Stored data entries

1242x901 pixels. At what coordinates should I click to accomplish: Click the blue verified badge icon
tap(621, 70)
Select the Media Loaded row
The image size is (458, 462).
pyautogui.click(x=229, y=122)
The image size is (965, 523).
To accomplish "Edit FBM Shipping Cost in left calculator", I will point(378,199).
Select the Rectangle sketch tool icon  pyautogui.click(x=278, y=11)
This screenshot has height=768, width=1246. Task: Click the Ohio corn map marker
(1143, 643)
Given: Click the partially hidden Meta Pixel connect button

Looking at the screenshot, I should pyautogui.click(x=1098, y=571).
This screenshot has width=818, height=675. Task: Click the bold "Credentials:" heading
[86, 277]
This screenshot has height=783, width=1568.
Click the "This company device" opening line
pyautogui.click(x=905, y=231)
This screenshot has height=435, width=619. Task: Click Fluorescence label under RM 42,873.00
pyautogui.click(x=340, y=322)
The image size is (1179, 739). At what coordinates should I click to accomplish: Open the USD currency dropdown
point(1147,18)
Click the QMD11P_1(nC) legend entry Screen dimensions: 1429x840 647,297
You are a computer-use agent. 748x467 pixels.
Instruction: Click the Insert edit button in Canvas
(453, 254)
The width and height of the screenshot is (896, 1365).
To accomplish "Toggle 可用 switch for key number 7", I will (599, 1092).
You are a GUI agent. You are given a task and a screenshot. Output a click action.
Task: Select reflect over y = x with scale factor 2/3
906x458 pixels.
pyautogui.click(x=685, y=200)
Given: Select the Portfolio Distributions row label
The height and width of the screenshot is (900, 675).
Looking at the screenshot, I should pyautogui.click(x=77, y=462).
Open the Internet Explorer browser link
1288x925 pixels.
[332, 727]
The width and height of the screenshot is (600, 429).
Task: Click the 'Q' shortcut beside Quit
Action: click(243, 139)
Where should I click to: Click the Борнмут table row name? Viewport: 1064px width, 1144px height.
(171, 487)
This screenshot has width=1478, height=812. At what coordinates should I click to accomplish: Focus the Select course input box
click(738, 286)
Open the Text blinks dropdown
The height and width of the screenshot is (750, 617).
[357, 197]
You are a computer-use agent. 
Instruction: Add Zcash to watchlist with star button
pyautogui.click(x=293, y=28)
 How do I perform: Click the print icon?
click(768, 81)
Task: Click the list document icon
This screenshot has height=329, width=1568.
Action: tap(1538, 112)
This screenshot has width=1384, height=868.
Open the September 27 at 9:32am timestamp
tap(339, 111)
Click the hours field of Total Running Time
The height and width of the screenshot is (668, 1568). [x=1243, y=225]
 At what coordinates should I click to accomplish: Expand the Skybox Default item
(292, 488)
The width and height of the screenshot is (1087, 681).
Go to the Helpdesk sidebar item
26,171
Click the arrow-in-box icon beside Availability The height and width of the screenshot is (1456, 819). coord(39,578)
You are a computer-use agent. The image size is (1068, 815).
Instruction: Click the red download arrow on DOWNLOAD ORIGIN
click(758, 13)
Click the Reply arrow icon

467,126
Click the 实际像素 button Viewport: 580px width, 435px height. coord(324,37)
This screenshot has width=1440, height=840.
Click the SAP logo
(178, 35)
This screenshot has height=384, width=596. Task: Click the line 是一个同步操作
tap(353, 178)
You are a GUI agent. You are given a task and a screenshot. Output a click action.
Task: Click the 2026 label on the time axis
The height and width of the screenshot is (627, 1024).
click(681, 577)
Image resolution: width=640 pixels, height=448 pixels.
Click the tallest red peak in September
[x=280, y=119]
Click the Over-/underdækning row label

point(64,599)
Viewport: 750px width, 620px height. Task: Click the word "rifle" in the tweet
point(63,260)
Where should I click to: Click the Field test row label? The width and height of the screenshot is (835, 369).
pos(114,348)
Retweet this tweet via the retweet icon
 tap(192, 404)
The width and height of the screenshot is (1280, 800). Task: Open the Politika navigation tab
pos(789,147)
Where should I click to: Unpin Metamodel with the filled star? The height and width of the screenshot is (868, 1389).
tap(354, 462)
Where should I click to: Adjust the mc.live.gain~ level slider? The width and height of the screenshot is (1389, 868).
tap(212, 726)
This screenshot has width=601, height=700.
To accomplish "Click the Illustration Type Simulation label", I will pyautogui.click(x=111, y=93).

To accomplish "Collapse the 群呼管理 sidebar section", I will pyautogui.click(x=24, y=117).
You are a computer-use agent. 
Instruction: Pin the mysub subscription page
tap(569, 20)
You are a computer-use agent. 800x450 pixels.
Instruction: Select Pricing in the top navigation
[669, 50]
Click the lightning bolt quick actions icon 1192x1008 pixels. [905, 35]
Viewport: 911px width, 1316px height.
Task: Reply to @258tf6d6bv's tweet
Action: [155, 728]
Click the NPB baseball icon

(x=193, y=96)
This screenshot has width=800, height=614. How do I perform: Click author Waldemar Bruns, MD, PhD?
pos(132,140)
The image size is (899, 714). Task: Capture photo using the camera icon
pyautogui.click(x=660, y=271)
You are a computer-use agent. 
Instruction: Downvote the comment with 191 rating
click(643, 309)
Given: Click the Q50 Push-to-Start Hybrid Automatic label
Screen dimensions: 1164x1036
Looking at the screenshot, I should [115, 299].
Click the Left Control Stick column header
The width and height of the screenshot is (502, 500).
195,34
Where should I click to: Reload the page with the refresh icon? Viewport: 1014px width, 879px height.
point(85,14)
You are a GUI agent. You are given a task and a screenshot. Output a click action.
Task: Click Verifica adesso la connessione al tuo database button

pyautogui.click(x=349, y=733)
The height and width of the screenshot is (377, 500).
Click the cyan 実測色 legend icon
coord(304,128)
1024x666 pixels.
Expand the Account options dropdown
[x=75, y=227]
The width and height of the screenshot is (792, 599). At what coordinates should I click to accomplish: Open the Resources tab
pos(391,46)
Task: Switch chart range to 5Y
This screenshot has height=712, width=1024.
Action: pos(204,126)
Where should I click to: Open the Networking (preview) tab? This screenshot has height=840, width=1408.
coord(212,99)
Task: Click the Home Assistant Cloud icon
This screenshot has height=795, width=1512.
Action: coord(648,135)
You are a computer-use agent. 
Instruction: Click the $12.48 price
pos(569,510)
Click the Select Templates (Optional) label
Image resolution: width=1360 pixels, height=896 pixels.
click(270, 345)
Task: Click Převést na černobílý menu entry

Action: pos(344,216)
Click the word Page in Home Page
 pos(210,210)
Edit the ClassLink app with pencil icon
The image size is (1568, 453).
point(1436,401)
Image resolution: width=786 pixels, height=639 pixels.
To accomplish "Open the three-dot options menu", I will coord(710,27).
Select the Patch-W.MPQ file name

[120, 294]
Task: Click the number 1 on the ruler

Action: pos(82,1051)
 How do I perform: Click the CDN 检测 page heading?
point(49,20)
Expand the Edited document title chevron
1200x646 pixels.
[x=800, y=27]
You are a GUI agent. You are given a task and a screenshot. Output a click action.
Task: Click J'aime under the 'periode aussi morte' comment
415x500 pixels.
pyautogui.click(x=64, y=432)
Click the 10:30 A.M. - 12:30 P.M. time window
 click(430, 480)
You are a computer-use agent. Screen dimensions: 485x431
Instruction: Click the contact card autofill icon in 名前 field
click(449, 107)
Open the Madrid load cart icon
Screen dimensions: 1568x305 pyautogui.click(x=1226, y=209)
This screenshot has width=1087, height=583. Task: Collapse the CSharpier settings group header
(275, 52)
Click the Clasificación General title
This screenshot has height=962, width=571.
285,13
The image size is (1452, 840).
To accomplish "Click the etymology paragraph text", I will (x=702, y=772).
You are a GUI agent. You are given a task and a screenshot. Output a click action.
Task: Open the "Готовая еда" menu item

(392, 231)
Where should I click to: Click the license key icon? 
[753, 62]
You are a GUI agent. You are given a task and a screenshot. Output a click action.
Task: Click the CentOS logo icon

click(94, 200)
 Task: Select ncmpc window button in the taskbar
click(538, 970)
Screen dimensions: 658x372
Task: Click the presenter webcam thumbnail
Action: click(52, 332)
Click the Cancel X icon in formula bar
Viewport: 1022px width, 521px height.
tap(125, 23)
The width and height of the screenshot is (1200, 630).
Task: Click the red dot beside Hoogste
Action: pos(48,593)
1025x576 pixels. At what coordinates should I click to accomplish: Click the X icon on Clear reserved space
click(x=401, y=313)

ABOUT THIS EXERCISE: Show every line from the entries above in which "title" appears.

OUTPUT BELOW:
Expand the Edited document title chevron
Click the Clasificación General title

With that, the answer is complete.